Conselho de Segurança condena anúncio do Talibã de mais ofensivas no Afeganistão

Capa de relatório da UNAMA sobre campanha de violência e intimidação promovida pelo Talibã no Afeganistão. Foto: UNAMA

O Conselho de Segurança das Nações Unidas condenou na terça-feira (16) o anúncio de militantes do grupo Talibã no Afeganistão de uma nova ofensiva, dizendo que o ato irá resultar em mais “sofrimento desnecessário e destruição para o povo afegão”.

De acordo com a mídia internacional, o anúncio — que aconteceu após a ONU suspender proibições de viagens de líderes sênior do grupo para facilitar conversas de paz lideradas pelos Estados Unidos — sinaliza que, embora as negociações estejam avançando, é possível que confrontos se intensifiquem no país.

Reconhecendo o forte desejo de cidadãos afegãos por paz sustentável no país, o Conselho de Segurança destacou que mais confrontos não irão avançar nesse sentido.

“Usem a oportunidade para começar um diálogo inclusivo entre afegãos e negociações que resultem em um acordo político”, instou o Conselho de Segurança às partes do conflito.

Os membros do Conselho reiteraram que a Missão de Assistência das Nações Unidas no Afeganistão (UNAMA) e o representante especial do secretário-geral estão prontos para fornecer apoio ao processo de paz liderado pelo país, “se solicitados e em estreia consultas com o governo afegão”.

O custo da violência

Em fevereiro, a UNAMA divulgou números devastadores que mostram o impacto direto do conflito sobre civis. No total, 3.804 mortes foram registradas no ano passado, o número mais alto desde que a ONU começou a registrá-los, há dez anos. Além disso, 7.189 pessoas ficaram feridas em 2018, 5% a mais em relação a 2017.

“Mas até mesmo estes números não capturam o custo humano total da guerra”, disse o representante especial da ONU no Afeganistão, Tadamichi Yamamoto, ao Conselho no mês passado.

Yamamoto destacou que mais da metade da população do país vive abaixo da linha da pobreza e que 13,5 milhões de pessoas “sobrevivem com menos de uma refeição ao dia”. Estas situações foram agravadas pela severa seca do ano passado.

Ao mesmo tempo, a eleição presidencial no país, originalmente marcada para o próximo fim de semana, foi adiada duas vezes, de abril para julho, e mais recentemente para setembro.

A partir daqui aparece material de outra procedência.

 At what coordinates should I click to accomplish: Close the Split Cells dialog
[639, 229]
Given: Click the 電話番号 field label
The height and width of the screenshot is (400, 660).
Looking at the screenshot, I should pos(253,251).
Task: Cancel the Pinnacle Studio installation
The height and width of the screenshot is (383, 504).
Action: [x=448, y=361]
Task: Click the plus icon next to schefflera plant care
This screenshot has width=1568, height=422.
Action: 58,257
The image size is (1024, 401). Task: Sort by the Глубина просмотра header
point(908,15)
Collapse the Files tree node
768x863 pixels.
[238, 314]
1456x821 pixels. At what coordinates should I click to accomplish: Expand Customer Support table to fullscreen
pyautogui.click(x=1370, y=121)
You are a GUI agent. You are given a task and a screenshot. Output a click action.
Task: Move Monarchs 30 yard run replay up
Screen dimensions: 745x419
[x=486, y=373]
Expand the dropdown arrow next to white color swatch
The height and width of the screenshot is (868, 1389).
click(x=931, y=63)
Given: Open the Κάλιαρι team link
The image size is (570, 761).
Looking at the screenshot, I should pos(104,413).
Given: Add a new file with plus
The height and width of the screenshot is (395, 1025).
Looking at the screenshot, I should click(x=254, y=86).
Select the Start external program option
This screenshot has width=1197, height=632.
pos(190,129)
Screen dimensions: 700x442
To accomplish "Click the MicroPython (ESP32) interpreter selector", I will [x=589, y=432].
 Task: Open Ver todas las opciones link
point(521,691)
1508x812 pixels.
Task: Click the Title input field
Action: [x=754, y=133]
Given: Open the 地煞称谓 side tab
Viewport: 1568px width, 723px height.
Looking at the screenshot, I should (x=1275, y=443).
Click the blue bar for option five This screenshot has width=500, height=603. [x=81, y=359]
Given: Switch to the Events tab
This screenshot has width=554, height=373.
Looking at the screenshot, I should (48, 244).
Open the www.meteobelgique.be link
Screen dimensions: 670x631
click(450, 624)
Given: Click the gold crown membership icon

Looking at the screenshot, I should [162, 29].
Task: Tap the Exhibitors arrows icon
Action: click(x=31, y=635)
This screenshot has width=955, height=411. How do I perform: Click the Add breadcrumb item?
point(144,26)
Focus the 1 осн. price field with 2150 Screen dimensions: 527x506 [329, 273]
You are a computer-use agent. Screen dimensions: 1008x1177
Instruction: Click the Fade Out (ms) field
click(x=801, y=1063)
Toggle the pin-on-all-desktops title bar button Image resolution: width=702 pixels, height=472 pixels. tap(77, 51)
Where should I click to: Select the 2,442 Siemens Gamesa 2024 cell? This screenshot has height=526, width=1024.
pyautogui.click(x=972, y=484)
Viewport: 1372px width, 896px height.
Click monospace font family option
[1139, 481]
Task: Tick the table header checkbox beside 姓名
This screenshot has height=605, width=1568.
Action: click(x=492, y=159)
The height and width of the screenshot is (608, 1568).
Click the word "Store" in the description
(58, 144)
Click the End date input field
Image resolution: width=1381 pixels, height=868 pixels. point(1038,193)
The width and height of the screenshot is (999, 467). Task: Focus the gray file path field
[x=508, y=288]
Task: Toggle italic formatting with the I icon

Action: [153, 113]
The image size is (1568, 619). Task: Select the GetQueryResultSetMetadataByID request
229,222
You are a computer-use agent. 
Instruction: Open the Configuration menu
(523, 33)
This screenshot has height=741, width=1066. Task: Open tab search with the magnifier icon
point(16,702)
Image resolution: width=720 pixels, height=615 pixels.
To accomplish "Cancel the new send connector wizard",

Progresso na redução de torturas, mas caminho ainda é longo

Em relatório mais recente sobre o tratamento de presos relacionados ao conflito no Afeganistão, as Nações Unidas documentaram uma redução encorajadora no número de casos de tortura desde 2016. No entanto, ainda há preocupação com o alto número de detidos que continuam relatando torturas e tratamentos degradantes.

O relatório conjunto da UNAMA e do Escritório do Alto Comissariado de Direitos Humanos das Nações Unidas (ACNUDH), divulgado nesta quarta-feira (17), foi publicado no primeiro ano da adesão do Afeganistão ao Protocolo Opcional da Convenção contra Tortura. O documento mostra que quase um terço dos detidos entrevistados mostraram relatos credíveis e confiáveis de terem sido sujeitos a torturas e tratamentos degradantes.

O relatório é baseado em entrevistas com 618 detidos, em 77 centros de detenção espalhados por 28 províncias do país. As entrevistas foram feitas entre 1º de janeiro de 2017 e 31 de dezembro de 2018.

No geral, entre detidos que estão sob custódia das Forças de Segurança e Defesa do Afeganistão, 32% relataram torturas e tratamentos degradantes, comparado a 39% no período anterior (1º de janeiro de 2015 a 31 de dezembro de 2016).

A redução foi mais marcante em 2018, particularmente dentro de instalações da Diretoria Nacional de Segurança, onde a prevalência de torturas e tratamentos degradantes entre entrevistados caiu de 29% para 19% em 2018.

Entre detidos pela Polícia Nacional Afegã, a proporção dos que relataram torturas caiu de 45% para 31%. Segundo o relatório, jovens têm maior risco de sofrerem maus-tratos.

Embora a redução no número de casos seja encorajadora, o relatório destaca que a “queda no uso de torturas ou tratamentos degradantes ainda não é significativa para indicar que medidas de remediação adotadas sejam suficientes”.

A forma mais comum de tortura relatada foi agressão. A grande maioria dos detidos disse ter sido forçada a confessar e que torturas terminaram assim que confessaram.